Artistic interpretations of light are crucial when it comes to influencing how light is culturally perceived and appreciated, with new technologies further progressing these interpretations. “Oil paint was once a new technology at a certain point in history,” states Castagnini. “The different mediums used to represent light are important to acknowledge when it comes to concepts such as cinema.”
Lis Rhodes work Light Music, 1975, is an example of expanded cinema. Rhodes was part of the London Film-Makers’ Co-op, founded in 1966, and a feminist artist transgressing the social limitations placed upon women, particularly in film. As Castagnini explains, Light Music “draws a score onto the film strip and the images viewed are the sounds that you hear. It’s like a correlation, and when you are witnessing the work, you become part of the work. It’s an exciting example of experimental film as a new technology.”
Meanwhile Kusama’s installation, The Passing Winter, 2005, captures how light can alter our perceptions of our surrounding environment—and interestingly Kusama’s sculpture will be situated alongside Impressionist paintings. “You might question why these works are positioned together,” says Castagnini, “but it makes so much sense because they’re both interested in the way light reflects upon specific substances. The Impressionists were interested in the way light bounces off water and how this causes an effect—yet Kusama is interested in the way that light reflects off mirrors and what kinds of consequences this has for the viewer.”
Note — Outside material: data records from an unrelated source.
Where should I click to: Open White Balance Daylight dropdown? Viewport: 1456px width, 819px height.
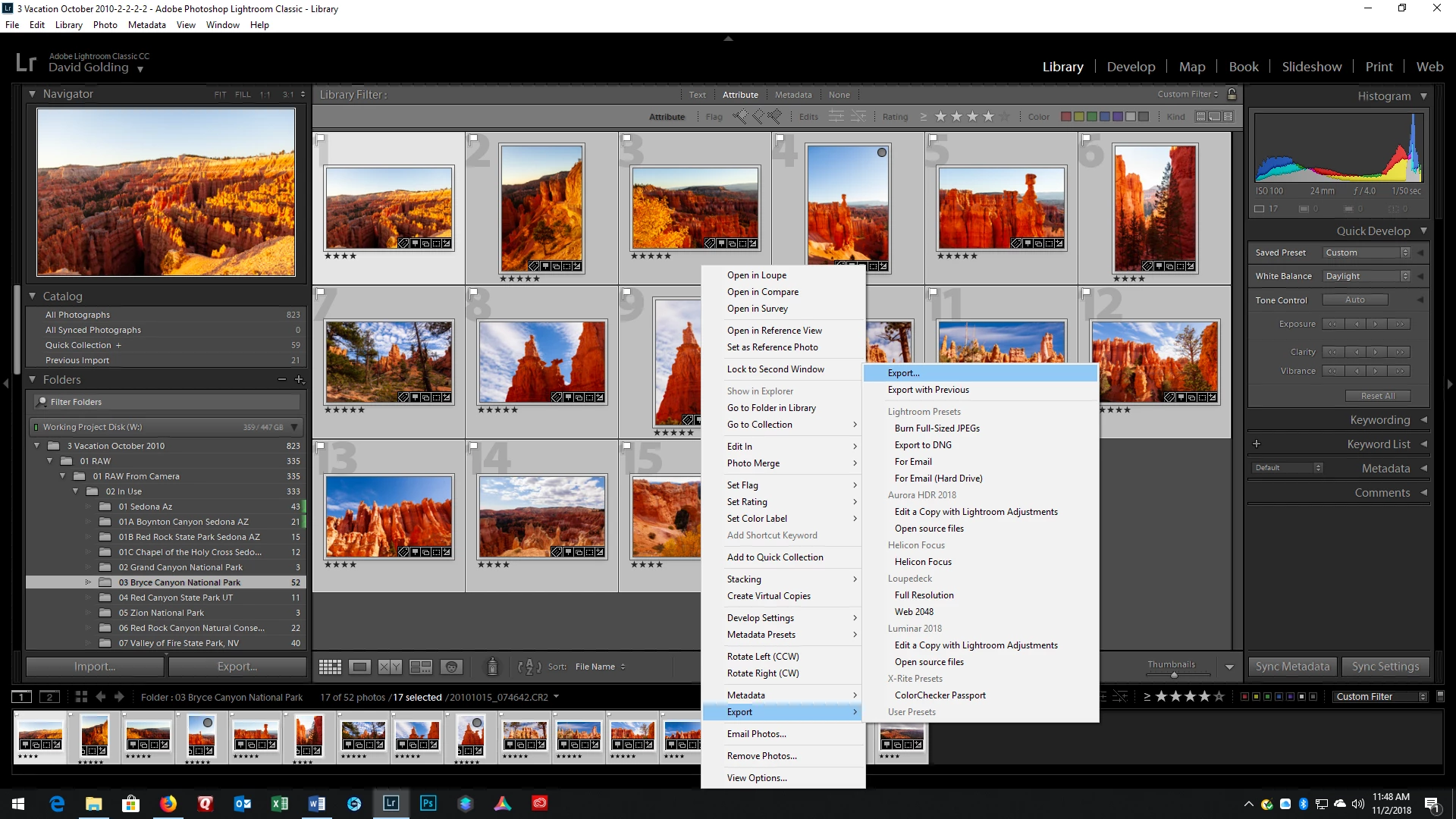pos(1366,276)
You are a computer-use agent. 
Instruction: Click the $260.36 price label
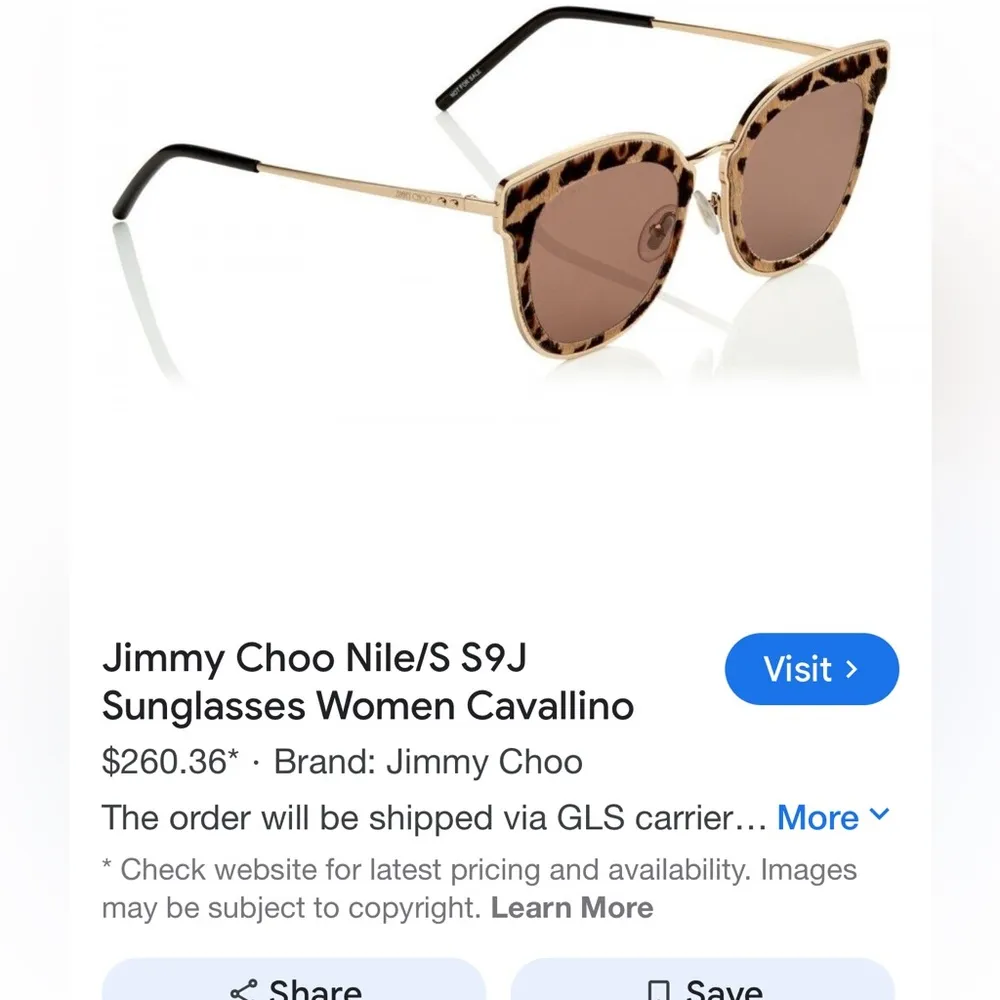pos(170,761)
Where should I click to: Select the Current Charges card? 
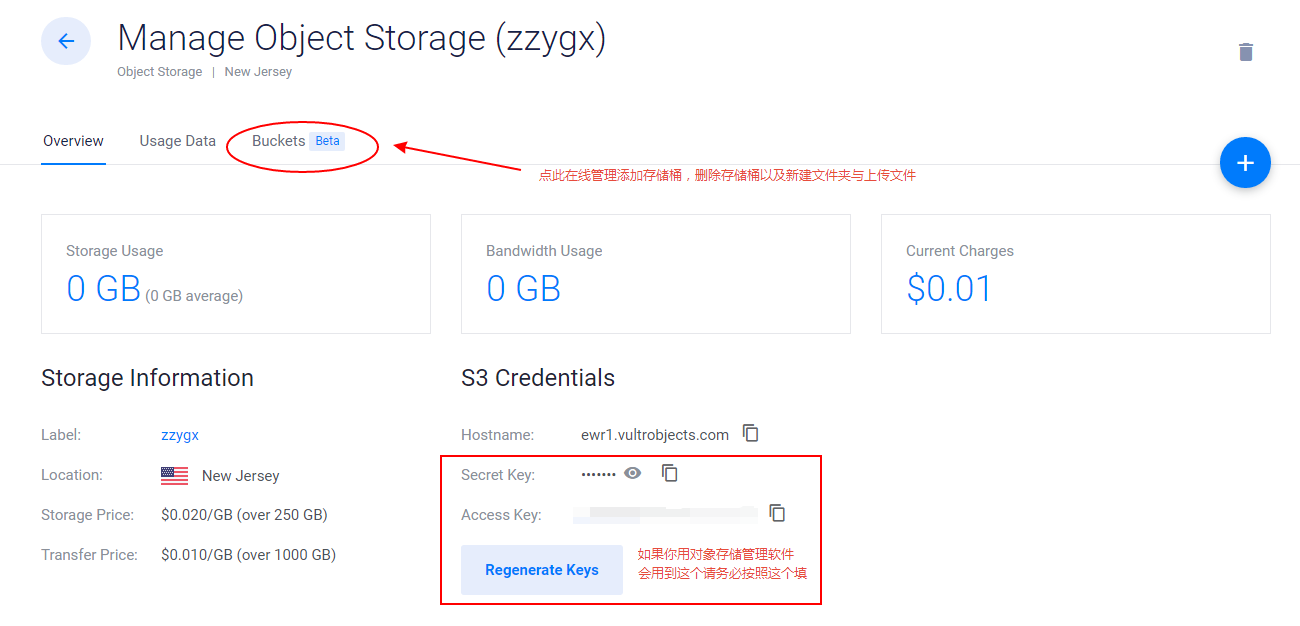tap(1076, 274)
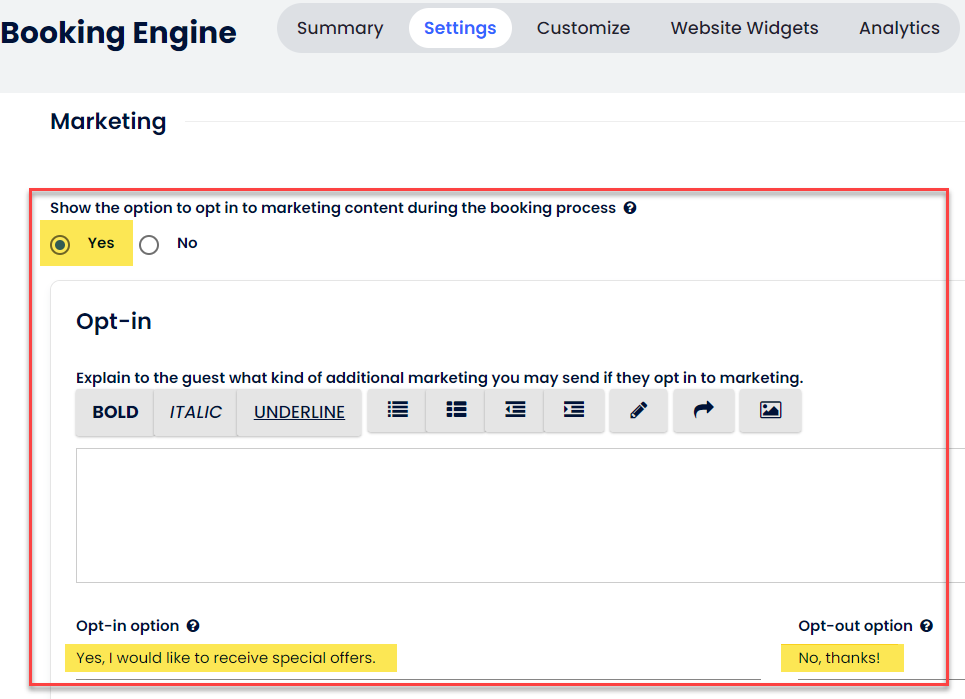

“When you gaze into Kusama’s sculpture you will see the room reflected back at you, especially the other works in the room, so you’ll see a kaleidoscope of Impressionists,” says Castagnini. This interpretation evokes Liliane Lijn’s description of her exhibited installation Liquid Reflections, 1968, to be “a cosmic model not only in the metaphorical sense of being reflections within reflections, circles within circles and spheres within spheres but also through a demonstration of forces.”